Tip: Legacy data rescue often involves older releases and older assemblies. The default human snapshot is multi-assembly and can map GRCh37-derived identifiers into your chosen snapshot/primary assembly. Only rebuild with genome_assembly=37 if your downstream reference is GRCh37 and you want outputs anchored to that build (see Part 3).
13
# Legacy rescue demo (human)
api = idtrack.API(local_repository=str(LOCAL_REPOSITORY))
api.configure_logger()
organism, latest_release = api.resolve_organism('human')
api.build_graph(organism_name=organism, snapshot_release=latest_release, calculate_caches=False)
legacy_ids = [
'TP53', # HGNC symbol (common)
'P53', # older/alias-like symbol (may or may not resolve)
'ENSG00000141510', # Ensembl gene ID
'ENSG00000139618', # BRCA2
'BRCA1', # symbol
'NOT_A_REAL_GENE', # should become a clean 1→0 example
]
# Convert into Ensembl gene IDs at the snapshot boundary (stable backbone)
results = api.convert_identifier_multiple(legacy_ids, to_release=latest_release, final_database=None, strategy='all', verbose=False)
summary = api.classify_multiple_conversion(results)
api.print_binned_conversion(summary)
# Show a couple of raw results for inspection
results[:3]
13
[{'target_id': ['ENSG00000141510.20'],
'last_node': [('ENSG00000141510.20', 'ENSG00000141510.20')],
'final_database': 'ensembl_gene',
'graph_id': 'TP53',
'query_id': 'TP53',
'no_corresponding': False,
'no_conversion': False,
'no_target': False},
{'target_id': ['LRG_321.1'],
'last_node': [('LRG_321.1', 'LRG_321.1')],
'final_database': 'ensembl_gene',
'graph_id': 'P53',
'query_id': 'P53',
'no_corresponding': False,
'no_conversion': False,
'no_target': False},
{'target_id': ['ENSG00000141510.20'],
'last_node': [('ENSG00000141510.20', 'ENSG00000141510.20')],
'final_database': 'ensembl_gene',
'graph_id': 'ENSG00000141510',
'query_id': 'ENSG00000141510',
'no_corresponding': False,
'no_conversion': False,
'no_target': False}]
5.4 Summary
You now have a tutorial workflow for feature identifier harmonization across multiple .h5ad datasets.
Core ideas to keep:
Harmonize identifiers before integration; otherwise you risk mixing incompatible feature definitions.
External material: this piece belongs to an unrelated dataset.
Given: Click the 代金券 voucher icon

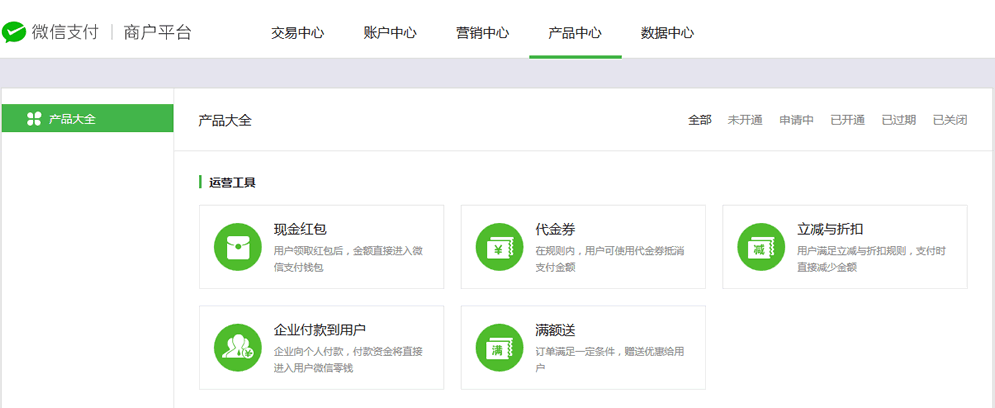Looking at the screenshot, I should click(x=499, y=247).
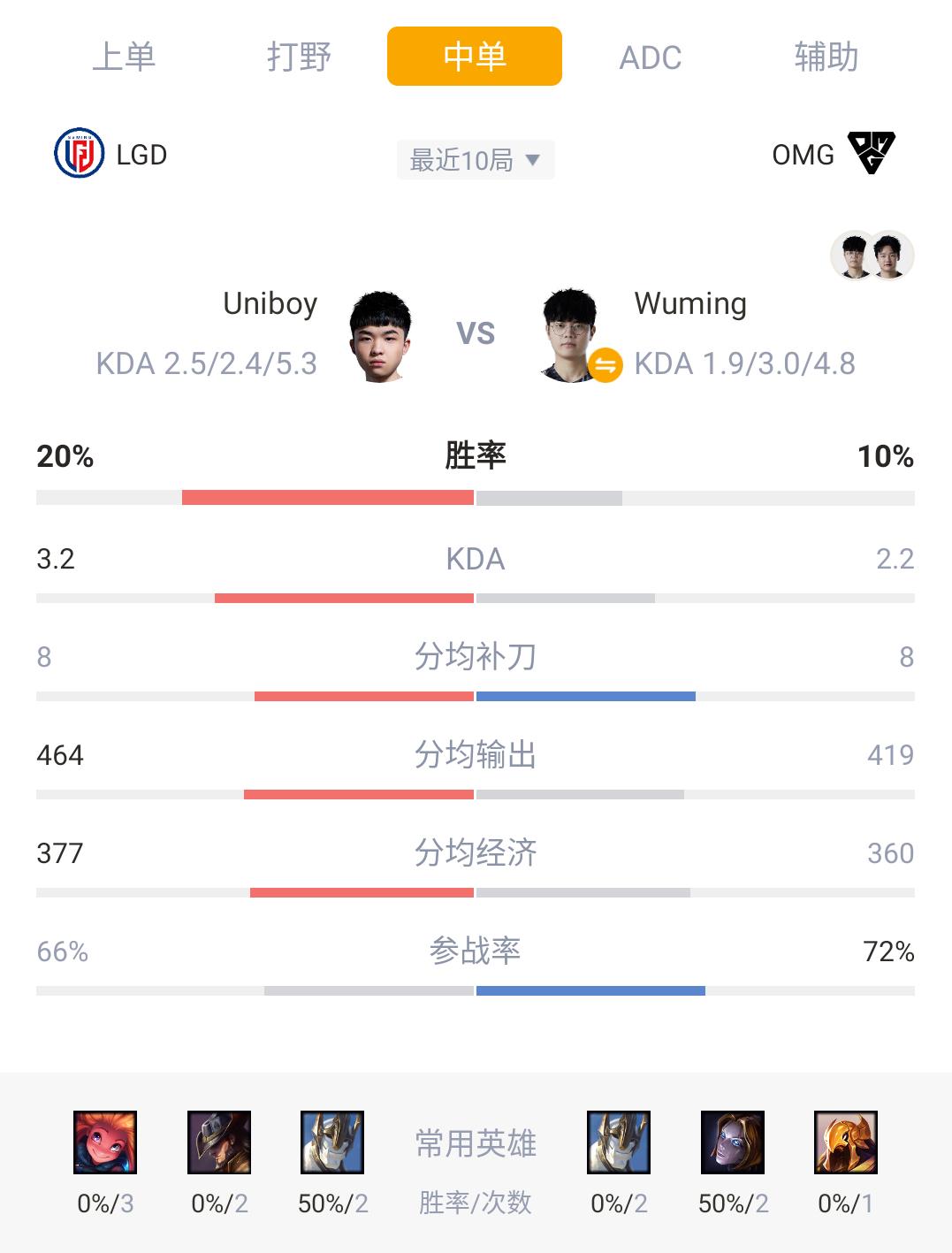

Use Ensembl gene IDs as the stable integration backbone; keep HGNC symbols (or other externals) for readable reporting.
Treat 1→0 (no match) and 1→n (ambiguity) as diagnostics: inspect and decide a policy.
Create both
unionandintersectmerged AnnDatas early; they answer different downstream questions.
Practical next step: Use hlca_union or hlca_intersect as input to your integration model of choice.